BankThink

What's So Hard About Winding Down Fannie and Freddie?

The Federal Housing Finance Agency acting director, Edward DeMarco, recently sent to Congress a strategic plan for the next phase of conservatorships of Fannie Mae and Freddie Mac. A new structure for housing finance requires congressional action, yet neither Congress nor the administration has come up with an acceptable plan in the three years since Fannie and Freddie were placed into conservatorship. It's far from clear that the DeMarco plan will get the job done.

Fannie and Freddie have received more than $180 billion in taxpayer support during the last three years, and taxpayers are likely to be on the hook for twice that amount before we're done. We need a plan that will preserve the value that currently exists with the agencies in order to minimize the taxpayer cost and one that never places taxpayers at risk again.

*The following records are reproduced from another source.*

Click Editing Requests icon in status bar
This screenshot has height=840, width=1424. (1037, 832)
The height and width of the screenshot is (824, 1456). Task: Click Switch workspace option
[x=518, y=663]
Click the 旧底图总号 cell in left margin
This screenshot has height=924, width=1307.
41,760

Subprime mortgages have existed for decades. But they were a small percentage of the mortgage market (well under 10 percent), until Fannie and Freddie reduced credit standards to increase market share and meet low income and minority home ownership targets mandated by Congress. By 2007 nearly 50 percent of all mortgages originated in the U.S. were subprime with Fannie, Freddie and other agencies guaranteeing about 70 percent.

Without these government guarantees, the subprime bubble and the resulting financial crisis would never have happened. Bank regulators and industry experts warned Congress for decades about Fannie and Freddie and their increasingly large and risky portfolios.

Because Congress failed to act, nearly the entire developed world is suffering from the mortgage-induced recession. Taxpayers are on the hook for hundreds of billions of dollars of losses at Fannie and Freddie – dwarfing the losses from banks, Wall Street, auto companies, insurance companies and all other bailouts combined.

We don't understand why reform of Freddie and Fannie is taking so long and what all the angst is about. The solution is straightforward: the public/private hybrid of Fannie and Freddie should be abolished, their existing business sold or liquidated, and the mortgage market privatized.

This can be done in an orderly way in a few easy steps. Fannie's and Freddie's existing portfolio of mortgages should be sold at a rate of about $75 billion a year until it reaches zero. The current $625,000 size limit on new mortgages guaranteed by Fannie and Freddie should be reduced by $100,000 per year, so that Fannie and Freddie would be out of the guarantee business within six years. The liability for any outstanding guarantees would be managed by the current government conservatorship of Fannie and Freddie until they run off or are sold.

If the government still wants to be in the mortgage business for low income families or minorities, it should be on budget and transparent. There already exists a government organization to do this – the Federal Housing Administration.

Some say this would put at risk the American dream of home ownership. We disagree. The United States is the only major country in the world where the government is heavily involved in the mortgage market. Yet, home ownership percentage in the United States is only slightly higher (a percent or two) than most other developed countries, while countries like Canada have higher percentages than the U.S.

Some speculate that without Fannie and Freddie mortgage rates would skyrocket and the 30-year, fixed-rate mortgage would be a thing of the past. We disagree. Non-conventional or "jumbo" 30-year mortgages not guaranteed by Fannie and Freddie have existed for decades.

In the decade preceding the financial crisis, the interest rate on these jumbo non-conventional mortgages averaged just one quarter of one percent higher than similar guaranteed mortgages, a difference of a little over $40 a month on a $200,000 mortgage. Shouldn't Americans, like homeowners throughout the world, pay a tax-deductible $40 or so extra per month so taxpayers aren't on the hook for hundreds of billions to bail out Fannie and Freddie?

It's clear that we need to abolish the public/private mortgage model as represented by Fannie and Freddie. The U.S. mortgage market should be privatized, as it is in other developed countries.

It's time for Congress to do what it should have done decades ago and give the FHFA a clear roadmap so that they can manage this process at the least cost to the taxpayer and with a smooth transition to the private sector. Get the government out of the mortgage business so taxpayers are never again at risk.

Richard M. Kovacevich is the retired chairman and CEO of Wells Fargo & Company. William M. Isaac, former chairman of the Federal Deposit Insurance Corporation, is senior managing director and global head of financial institutions at FTI Consulting, chairman of Fifth Third Bancorporation, and author of Senseless Panic: How Washington Failed America. The views expressed are their own.